# [ABOUT THIS TASK]
Find every line with the string "screenshot" in the material below and copy it.

┌─ INPUT DATA

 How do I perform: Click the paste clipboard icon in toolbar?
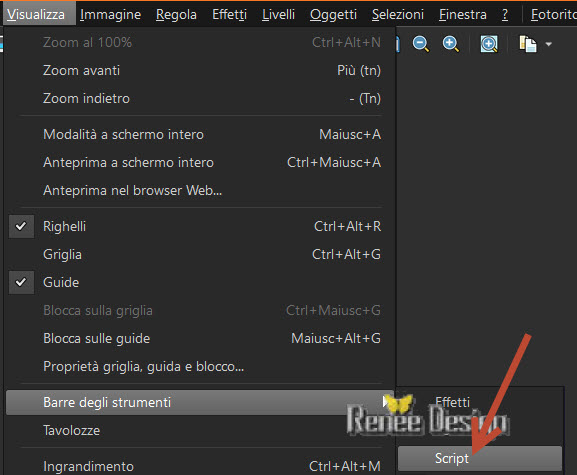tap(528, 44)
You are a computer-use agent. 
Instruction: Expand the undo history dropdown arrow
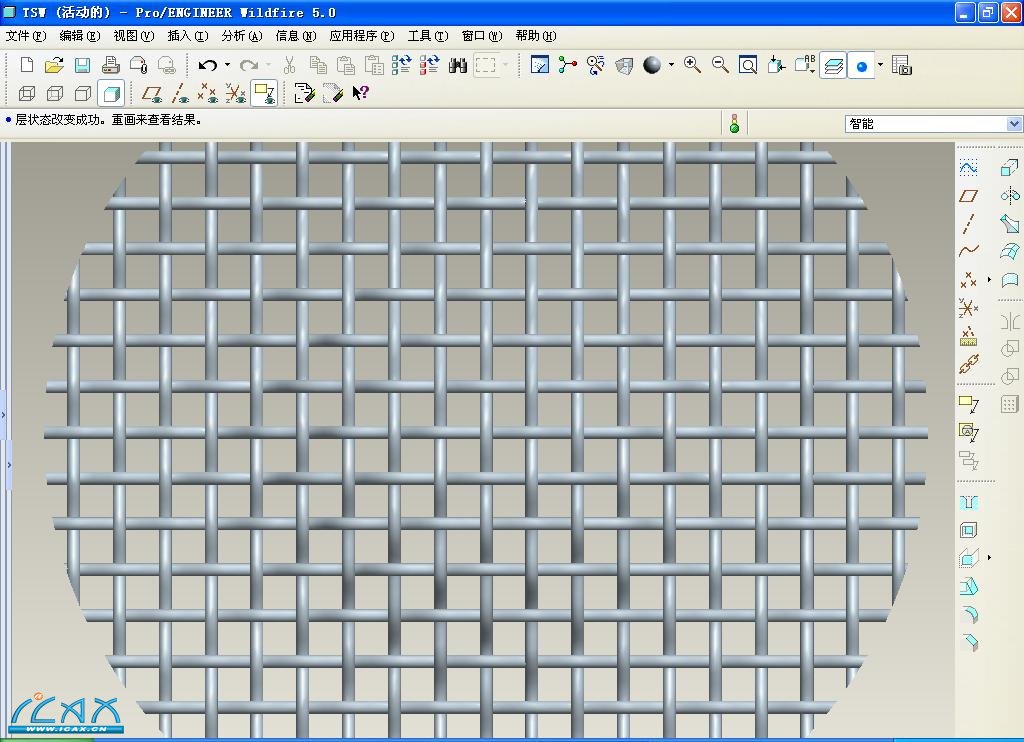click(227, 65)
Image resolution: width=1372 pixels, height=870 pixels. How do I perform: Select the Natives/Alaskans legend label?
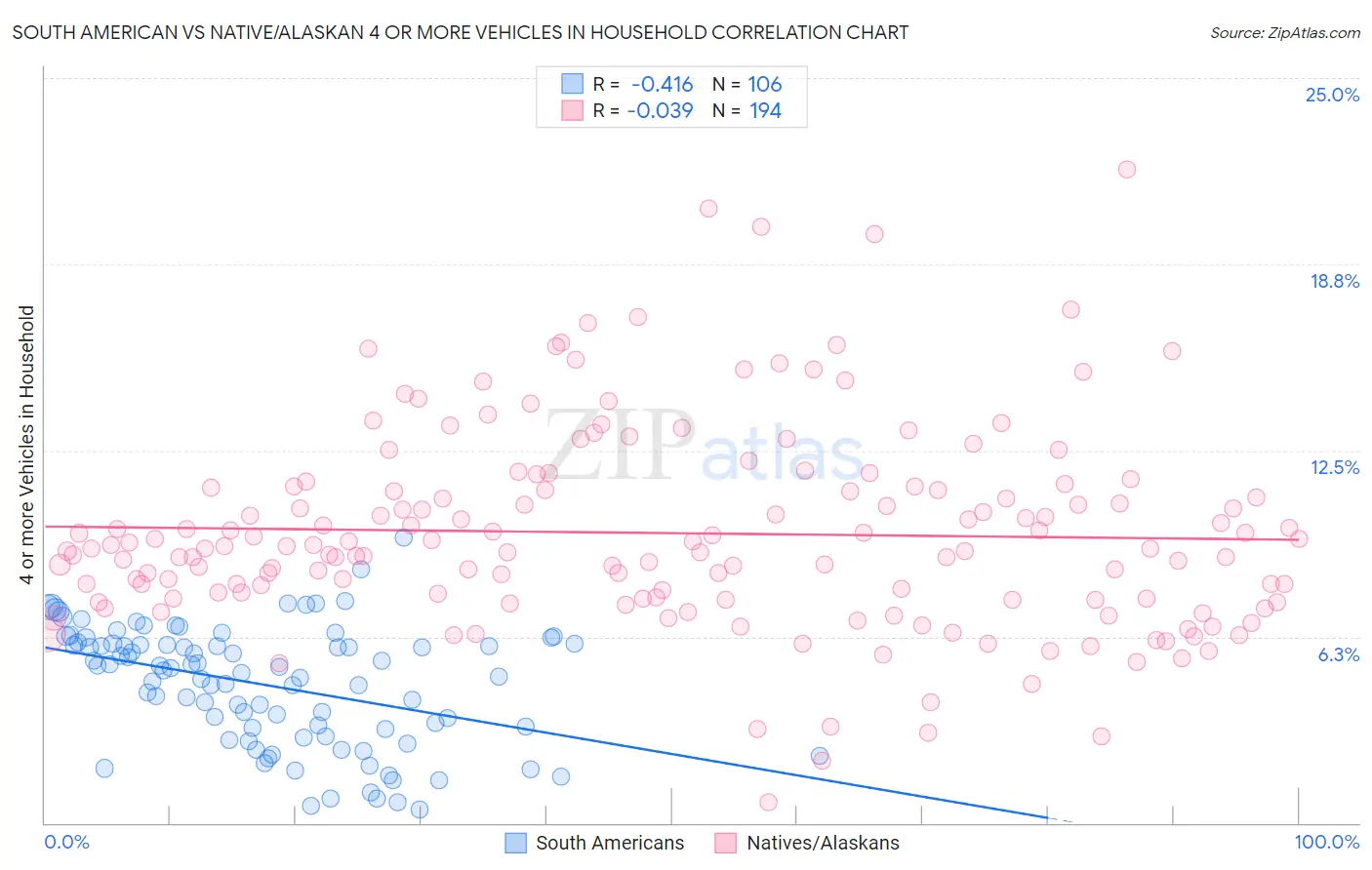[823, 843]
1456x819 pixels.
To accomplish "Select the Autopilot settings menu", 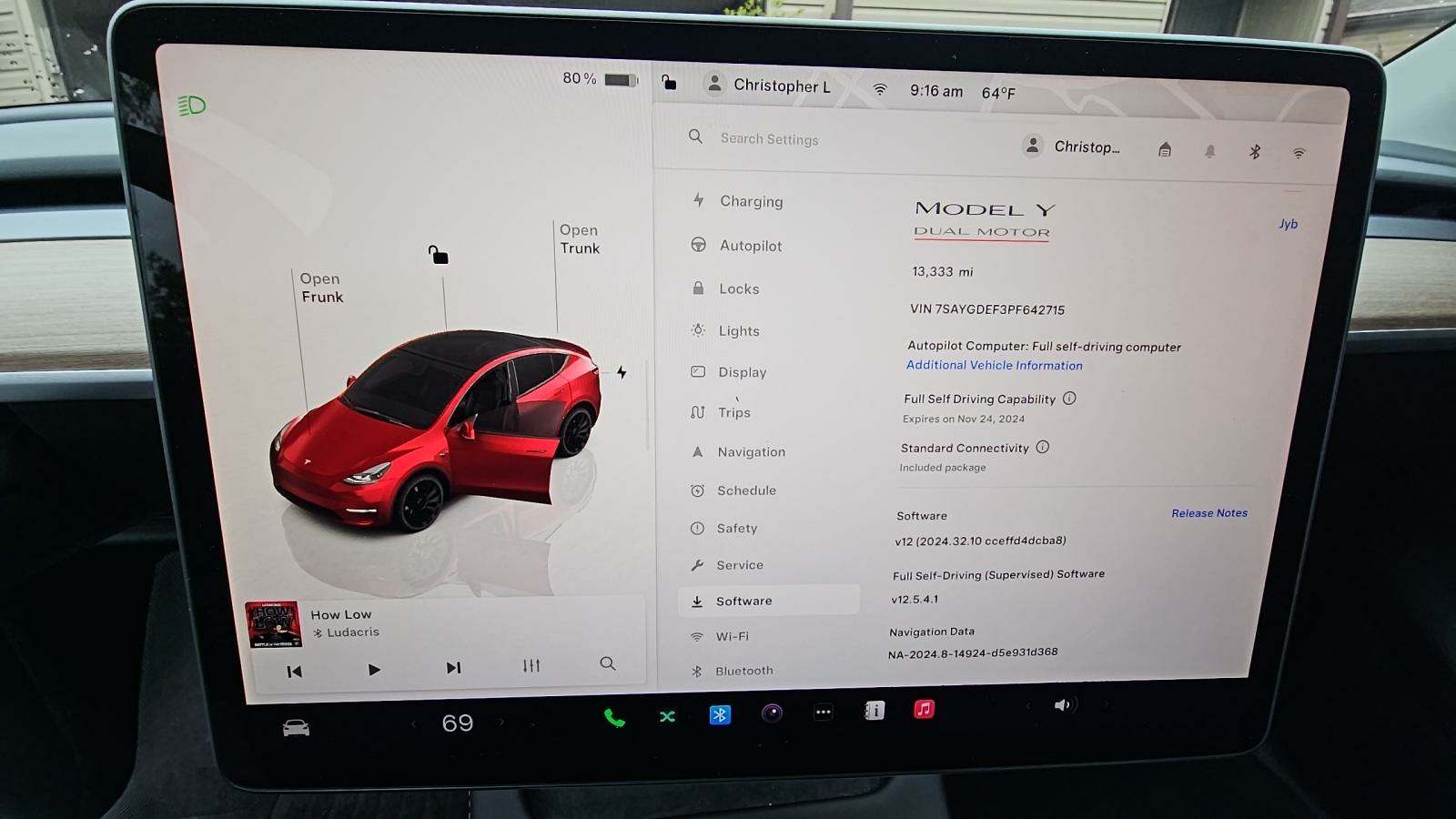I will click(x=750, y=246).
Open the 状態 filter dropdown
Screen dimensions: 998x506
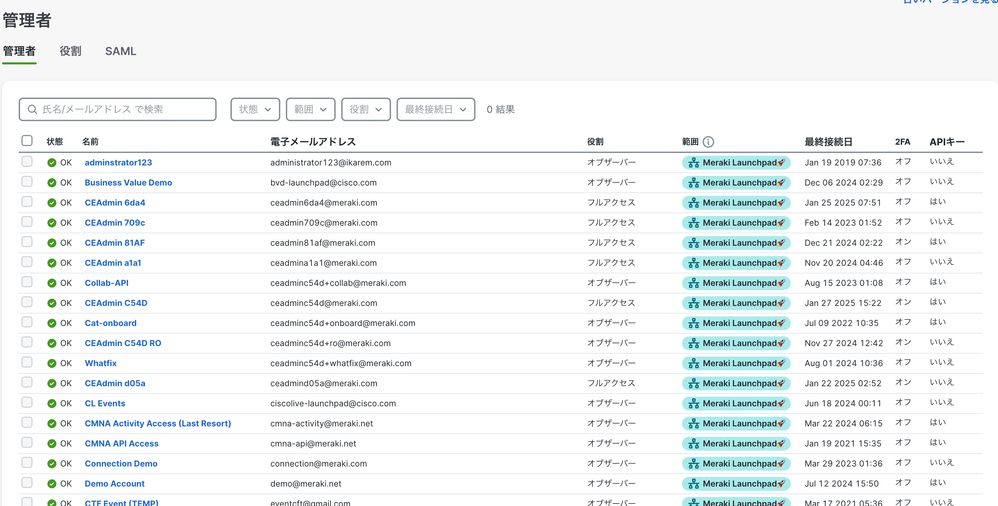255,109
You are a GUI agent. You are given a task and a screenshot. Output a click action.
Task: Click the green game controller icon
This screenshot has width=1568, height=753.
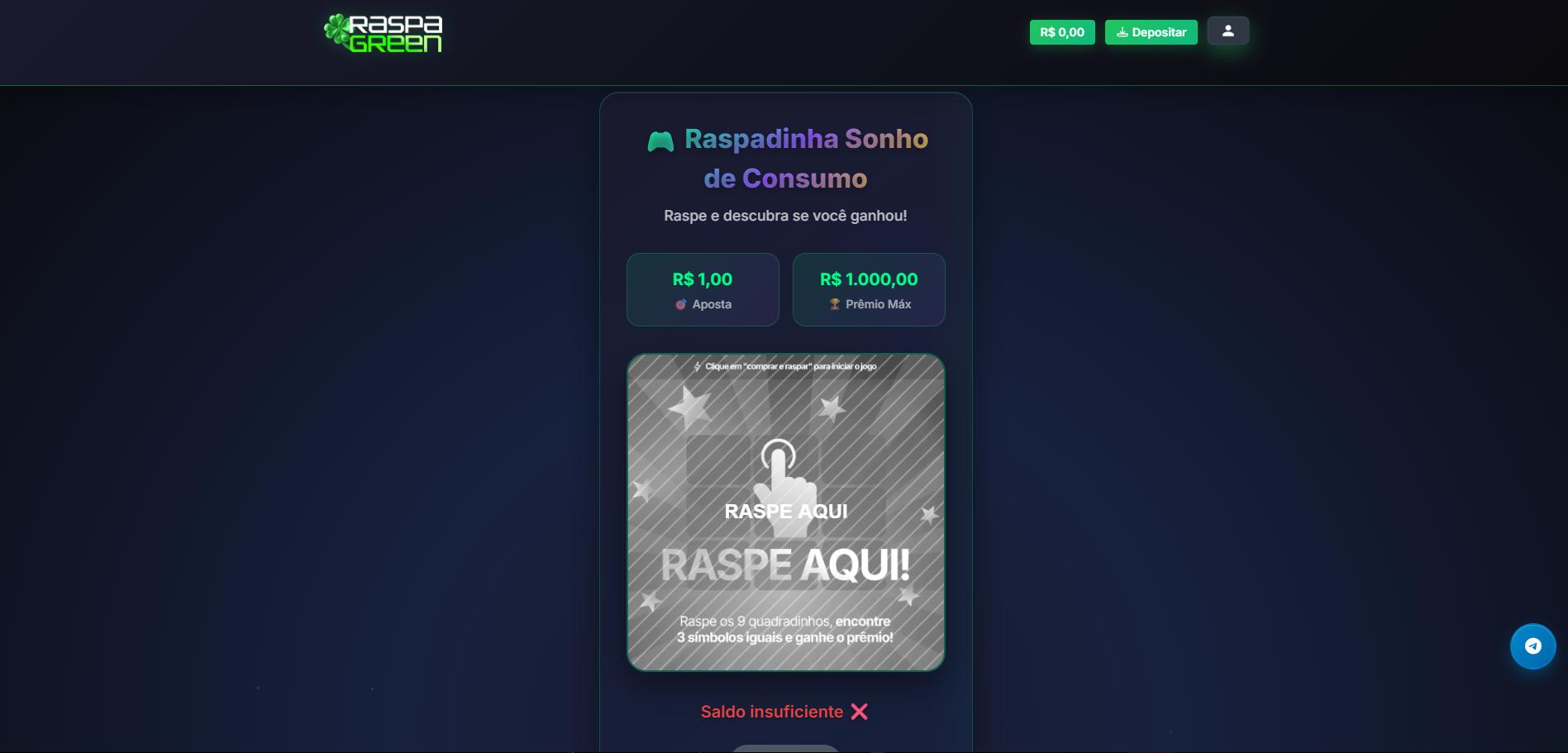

└─

# [RESPONSE]
You are a GUI agent. You are given a task and a screenshot. Output a click action.
This screenshot has width=1568, height=753.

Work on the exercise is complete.